What to do
Reproduce the records word for word, with nothing left out.

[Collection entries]

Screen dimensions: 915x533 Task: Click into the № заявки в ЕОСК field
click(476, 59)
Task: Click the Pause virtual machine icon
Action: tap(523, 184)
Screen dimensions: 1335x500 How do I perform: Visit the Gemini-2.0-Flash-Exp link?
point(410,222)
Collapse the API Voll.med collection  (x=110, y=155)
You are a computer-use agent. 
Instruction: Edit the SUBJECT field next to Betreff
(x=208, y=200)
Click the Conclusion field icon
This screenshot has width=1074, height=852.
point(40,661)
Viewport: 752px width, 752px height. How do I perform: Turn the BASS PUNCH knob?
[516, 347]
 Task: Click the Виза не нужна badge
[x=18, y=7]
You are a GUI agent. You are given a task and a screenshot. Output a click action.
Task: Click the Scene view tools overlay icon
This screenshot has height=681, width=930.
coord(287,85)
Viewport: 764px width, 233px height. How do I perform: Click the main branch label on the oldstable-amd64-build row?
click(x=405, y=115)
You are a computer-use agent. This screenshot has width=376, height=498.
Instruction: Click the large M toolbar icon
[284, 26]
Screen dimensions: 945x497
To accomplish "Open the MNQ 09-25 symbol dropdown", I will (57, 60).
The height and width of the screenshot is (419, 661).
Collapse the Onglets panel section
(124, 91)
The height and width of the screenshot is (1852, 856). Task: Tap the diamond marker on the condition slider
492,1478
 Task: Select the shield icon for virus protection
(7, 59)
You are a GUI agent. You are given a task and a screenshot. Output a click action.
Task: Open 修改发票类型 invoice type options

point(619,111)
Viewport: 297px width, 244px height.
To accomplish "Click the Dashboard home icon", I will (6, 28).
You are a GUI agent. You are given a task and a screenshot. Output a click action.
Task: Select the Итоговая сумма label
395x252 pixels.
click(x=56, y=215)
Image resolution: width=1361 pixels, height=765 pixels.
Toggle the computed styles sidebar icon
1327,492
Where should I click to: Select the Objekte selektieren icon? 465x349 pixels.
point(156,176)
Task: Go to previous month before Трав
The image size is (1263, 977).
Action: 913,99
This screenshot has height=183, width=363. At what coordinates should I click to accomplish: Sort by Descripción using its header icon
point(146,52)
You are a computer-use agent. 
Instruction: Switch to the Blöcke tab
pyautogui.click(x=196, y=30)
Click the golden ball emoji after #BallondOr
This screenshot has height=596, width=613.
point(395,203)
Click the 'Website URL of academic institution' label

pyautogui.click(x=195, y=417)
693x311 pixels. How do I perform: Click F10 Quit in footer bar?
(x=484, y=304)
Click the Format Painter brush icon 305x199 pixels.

Output
Screen dimensions: 915x533 Task: Click into the № заявки в ЕОСК field
click(476, 59)
Task: Click the Pause virtual machine icon
Action: tap(523, 184)
Screen dimensions: 1335x500 How do I perform: Visit the Gemini-2.0-Flash-Exp link?
point(410,222)
Collapse the API Voll.med collection  (x=110, y=155)
You are a computer-use agent. 
Instruction: Edit the SUBJECT field next to Betreff
(x=208, y=200)
Click the Conclusion field icon
This screenshot has width=1074, height=852.
point(40,661)
Viewport: 752px width, 752px height. How do I perform: Turn the BASS PUNCH knob?
[516, 347]
 Task: Click the Виза не нужна badge
[x=18, y=7]
You are a GUI agent. You are given a task and a screenshot. Output a click action.
Task: Click the Scene view tools overlay icon
This screenshot has height=681, width=930.
coord(287,85)
Viewport: 764px width, 233px height. How do I perform: Click the main branch label on the oldstable-amd64-build row?
click(x=405, y=115)
You are a computer-use agent. This screenshot has width=376, height=498.
Instruction: Click the large M toolbar icon
[284, 26]
Screen dimensions: 945x497
To accomplish "Open the MNQ 09-25 symbol dropdown", I will (57, 60).
The height and width of the screenshot is (419, 661).
Collapse the Onglets panel section
(124, 91)
The height and width of the screenshot is (1852, 856). Task: Tap the diamond marker on the condition slider
492,1478
 Task: Select the shield icon for virus protection
(7, 59)
You are a GUI agent. You are given a task and a screenshot. Output a click action.
Task: Open 修改发票类型 invoice type options

point(619,111)
Viewport: 297px width, 244px height.
To accomplish "Click the Dashboard home icon", I will (6, 28).
You are a GUI agent. You are given a task and a screenshot. Output a click action.
Task: Select the Итоговая сумма label
395x252 pixels.
click(x=56, y=215)
Image resolution: width=1361 pixels, height=765 pixels.
Toggle the computed styles sidebar icon
1327,492
Where should I click to: Select the Objekte selektieren icon? 465x349 pixels.
point(156,176)
Task: Go to previous month before Трав
The image size is (1263, 977).
Action: 913,99
This screenshot has height=183, width=363. At what coordinates should I click to accomplish: Sort by Descripción using its header icon
point(146,52)
You are a computer-use agent. 
Instruction: Switch to the Blöcke tab
pyautogui.click(x=196, y=30)
Click the golden ball emoji after #BallondOr
This screenshot has height=596, width=613.
point(395,203)
Click the 'Website URL of academic institution' label

pyautogui.click(x=195, y=417)
693x311 pixels. How do I perform: Click F10 Quit in footer bar?
(x=484, y=304)
Click the Format Painter brush icon 305x199 pixels.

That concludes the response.